The technicalities, or rather the timings, of all this are a bit more difficult. We have our hearts set on getting married in September or October so the question now is when to get officially engaged and when to throw the party/secret wedding. This September/October is out, as is anything earlier as it doesn't give his family time to save to come over, my sister will be coming from abroad too, and it also gives us no time to save (just an engagement party in London with cocktails and canapes is super expensive!). The sensible option would be to set Sept/Oct 2015 as the engagement party date, and then some ficticious wedding date I guess 6 months or so after that in case anyone asks.

BUT, I'm so keen to get engaged asap!!!! And I'm worried it's just way too weird to get engaged over this summer, then have an engagement party a whole year/14 months later. We've been together a long time and it's really significant that as a couple we've arrived at this place where we're really excited about getting married and spending our lives together - I don't mind about a long engagement (though if you'd asked me a year ago I would have said no way!), I just want to make the engagement we've been discussing for the last 18 months official. It is petty, but we've been together longer than most of my friends (who have gotten engaged after a year or so, and then married already or about to this summer) and at this point I'd just really like to join the gang! Plus I luurve jewelry... :naughty:

If anyone has any thoughts about a possible year-long gap between an engagement and a party, or anything else I've written (this is a new idea so there may be super obvious things I haven't thought of), I'd love to hear them! Sorry for the rambling - I'm simultaneously super excited that we've decided on a scheme that really suits our personalities (and wallets!) as a couple, and disheartened that our scheme may mean us having to push the official engagement back by ages so as not to seem like total weirdos.
 
Congratulations!

It sounds like you want a very laid back small wedding. I'd suggest looking at the discussions here about small weddings or maybe even elopements with reception to see what others went through. It will give you a good idea of what works or doesn't or little details that may matter to you.

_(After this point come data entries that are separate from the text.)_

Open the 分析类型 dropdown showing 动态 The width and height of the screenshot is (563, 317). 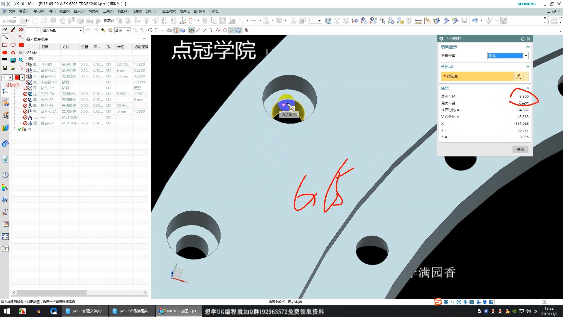pos(525,55)
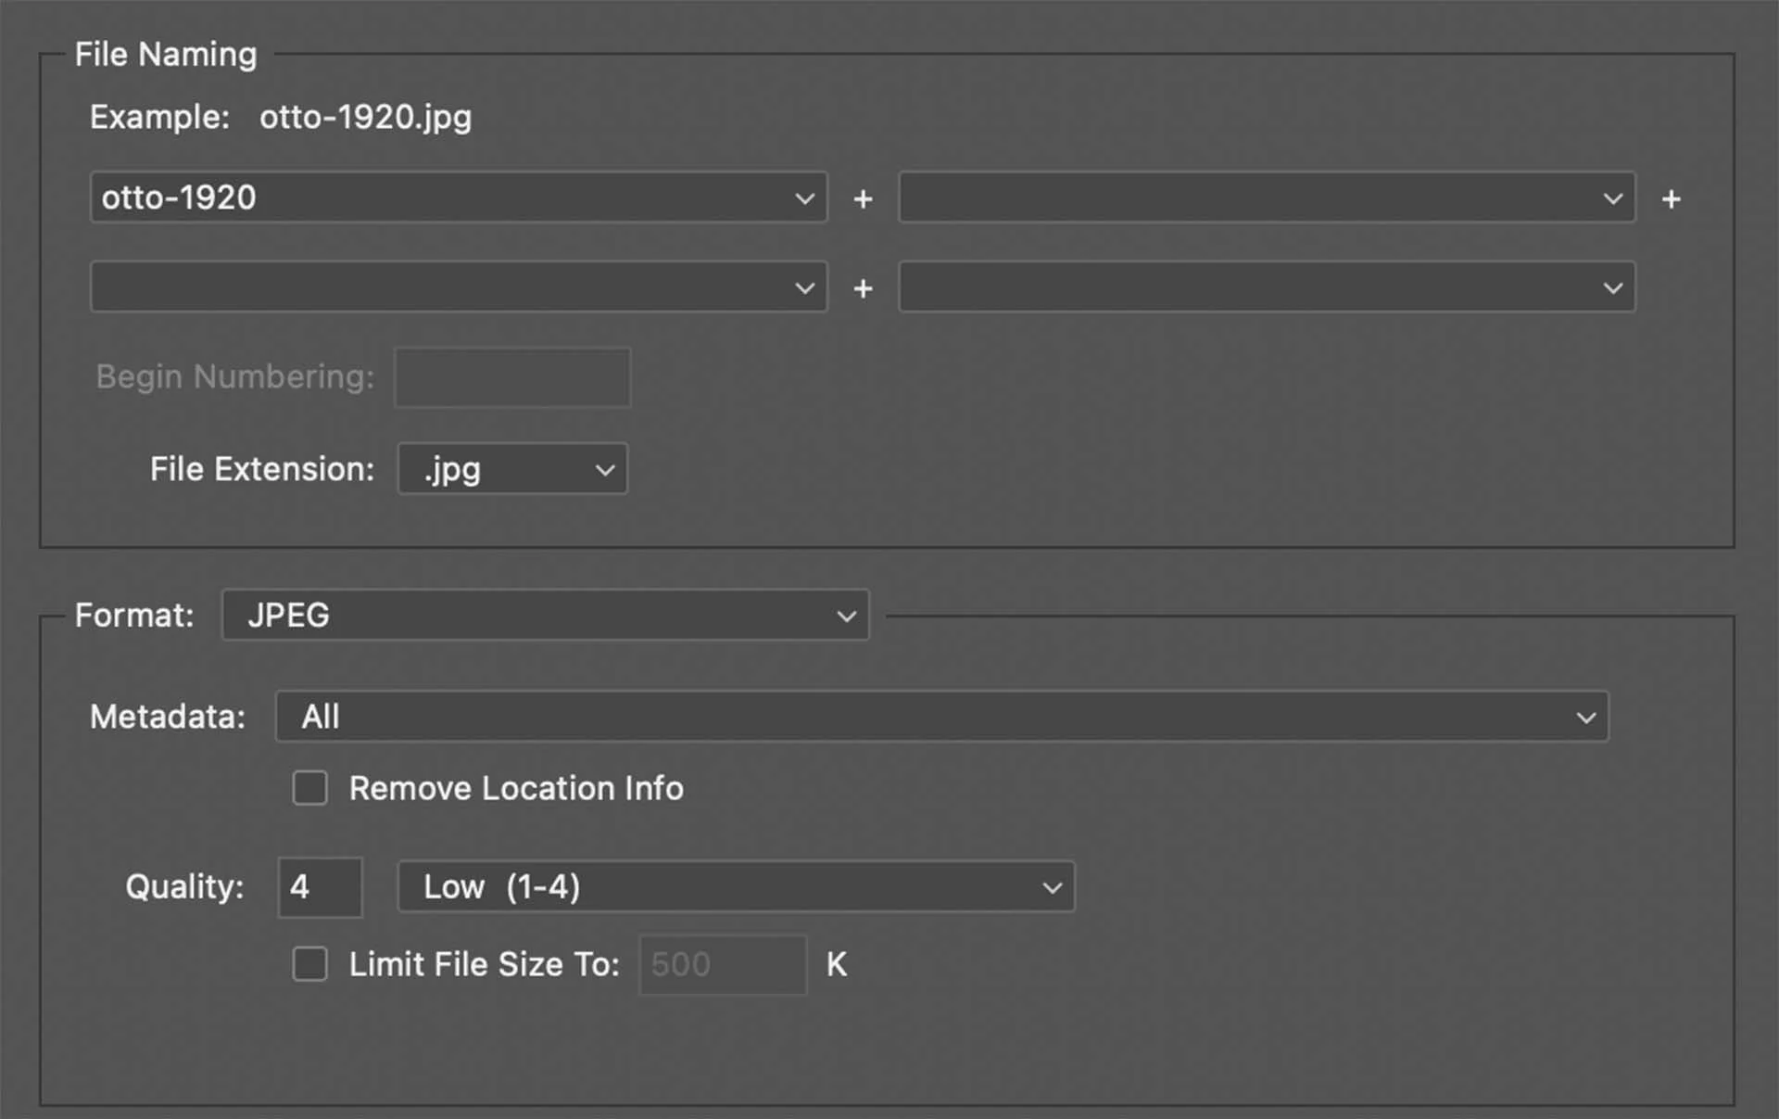
Task: Enable the Limit File Size To checkbox
Action: point(309,964)
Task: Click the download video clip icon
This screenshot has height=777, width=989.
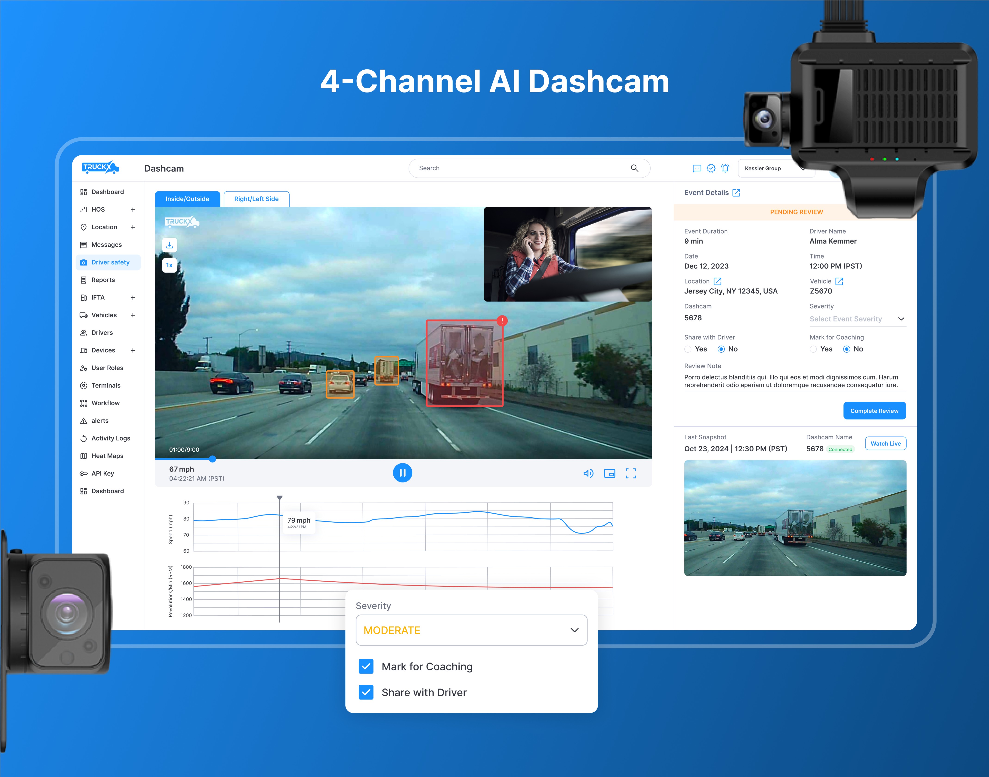Action: tap(170, 245)
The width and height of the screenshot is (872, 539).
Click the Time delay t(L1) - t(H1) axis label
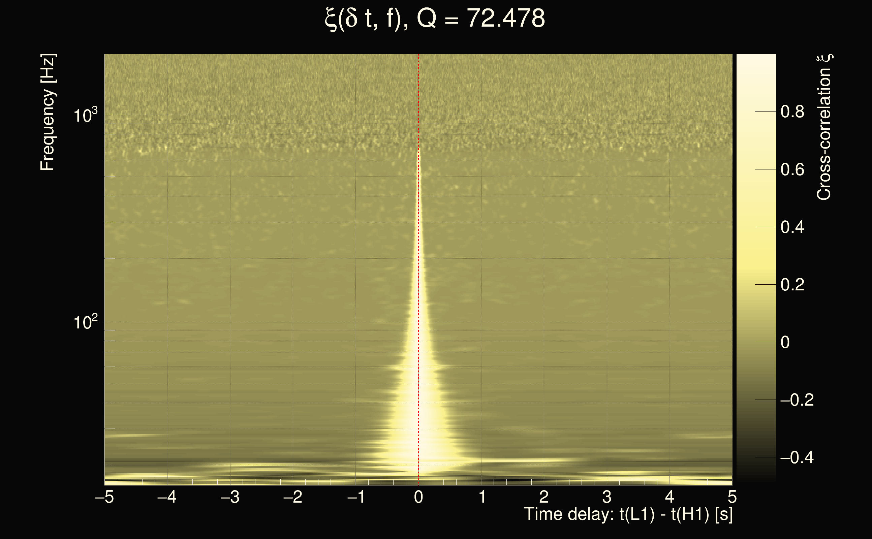pyautogui.click(x=628, y=514)
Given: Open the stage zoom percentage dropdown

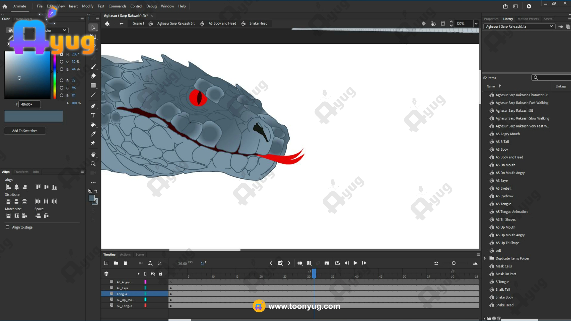Looking at the screenshot, I should [476, 24].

Realistically, I can't imagine people going to an engagement party with that kind of travel no matter when you have it because they'll be anticipating having to fly over again for the wedding. I think you would be far better off just inviting people for a wedding but setting the mood how you'd like. Save the dates, invitations, and even wedding websites can get across what sort of event you are planning. With a small group, you can also call and talk to people so they know what you are planning.
 
Thanks so much TooPatient - I'm excited! We actually want a fairly big wedding, but yes, a glam but laid back vibe. In central London. Not sure how much anyone knows about London weddings, but they're basically the opposite of laid back. We also could in no way afford a wedding if we were to do a full meal and evening's entertainment in London.

Anyway, we're sold on idea of a surprise wedding - for various reasons too dull to go in to we're confident that the people we most want there will come, even if it's from overseas.

My worry is really how to possibly time the engagement party/surprise wedding in relation to when I get that rock on my hand :naughty:

If anyone has any comments on what you think the maximum delay we could get away with between engagement and party is then I'd really love to hear it! At the moment we're thinking August/Sept 2014 ring, Sept 2015 engagement party & surprise!, Sept 2016 fictional wedding date in case anyone asks (and as an excuse to have an engagement party so long after the actual engagement). Thoughts?
 
Tell them that the wedding is planned for something like 4-5 years in the future, so that you can save up for it, but that you really want to celebrate in SOME WAY before then, so you're planning a less extravagant engagement party in a year.

Some people have really long engagements, so why not?